Learning Mesh-Free Discrete Differential Operators with Self-Supervised Graph Neural Networks

Abstract

Mesh-free numerical methods provide flexible discretisations for complex geometries; however, classical meshless discrete differential operators typically trade low computational cost for limited accuracy or high accuracy for substantial per-stencil computation. We introduce a parametrised framework for learning mesh-free discrete differential operators using a graph neural network trained via polynomial moment constraints derived from truncated Taylor expansions. The model maps local stencils relative positions directly to discrete operator weights.
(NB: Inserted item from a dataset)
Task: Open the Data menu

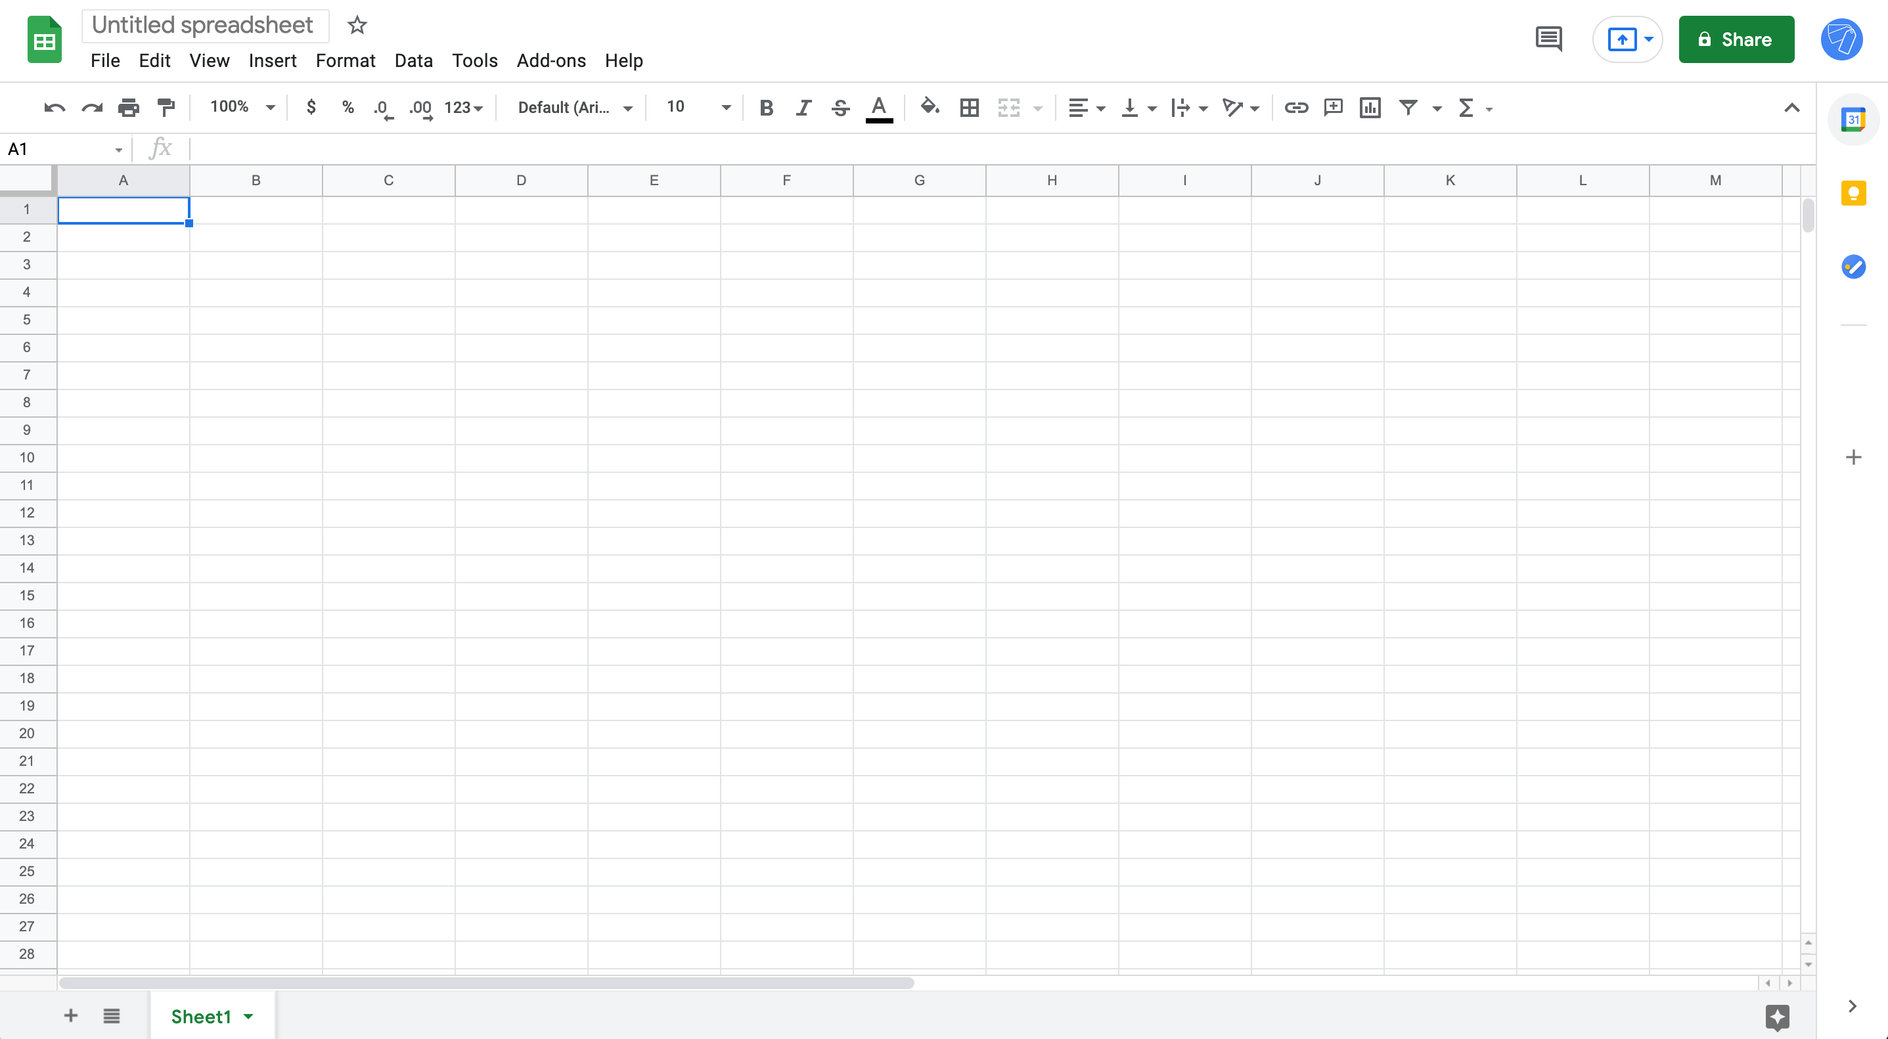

The current work demonstrates that neural networks can learn classical polynomial consistency while retaining robustness to irregular neighbourhood geometry. The learned operators depend only on local geometry, are resolution-agnostic, and can be reused across particle configurations and governing equations. We evaluate the framework using standard numerical analysis diagnostics, showing improved accuracy over Smoothed Particle Hydrodynamics, and a favourable accuracy-cost trade-off relative to a representative high-order consistent mesh-free method in the moderate-accuracy regime. Applicability is demonstrated by solving the weakly compressible Navier-Stokes equations using the learned operators.

Figures (16)

• Figure 1: We learn the mapping from relative position of particles within a local neighbourhood, to a local set of weights that approximate differential operators. The learned operator is physics-agnostic, and local to the computational stencil. The framework consists of a lifting the relative positions to a higher dimension with a neural network, followed by a stack of message-passing graph layers, and a final output head that maps latent representations to operator weights.
• Figure 2: Second-order normalised learned operators, colours indicate weight value. Models were trained with particle disturbance of $\epsilon=1.0$ and inferred with the same noise.
• Figure 3: Convergence of the discrete $x$-derivative (left) and Laplacian (right) on a smooth test function with $\epsilon = 0.5$, noting that NeMDO was trained with $\epsilon = 1.0$. Relative $L_2$ error versus particle spacing $s$ for the learned NeMDO operator, a second-order LABFM operator, and two uncorrected SPH kernels (quintic spline and Wendland C2).
• Figure 4: Normalised eigenvalue spectrum of the global $x$-derivative operator with node disturbance $\epsilon = 1.0$ and 2500 nodes. Left: $x$-derivative operators; right: Laplacian operators.
• Figure 5: Resolving power of the $x-$derivative for LABFM, NeMDO, and SPH (with the Quintic Spline and Wendland C2). The left plot shows the real part of the modal response, and the right plot shows the imaginary part on disordered particle distributions with noise level $\epsilon$. The horizontal axis shows the true wavenumber $k$ normalised by the Nyquist wavenumber $k_{\mathrm{Ny}}$, while the vertical axis shows the corresponding effective wavenumber $k_{\mathrm{eff}}/k_{\mathrm{Ny}}$. The dashed black line indicates the ideal response, corresponding to a spectral method. The inset on the left plot shows the absolute difference between the different operators and the ideal spectral response. The inset on the right plot shows zoomed in graph of $\Im\{\hat{k}_{eff}\}$ for range $0\leq\hat{k}\leq 0.3$. The full and dotted lines indicate $k_y/k_x=0$ and $k_y/k_x=1$, respectively.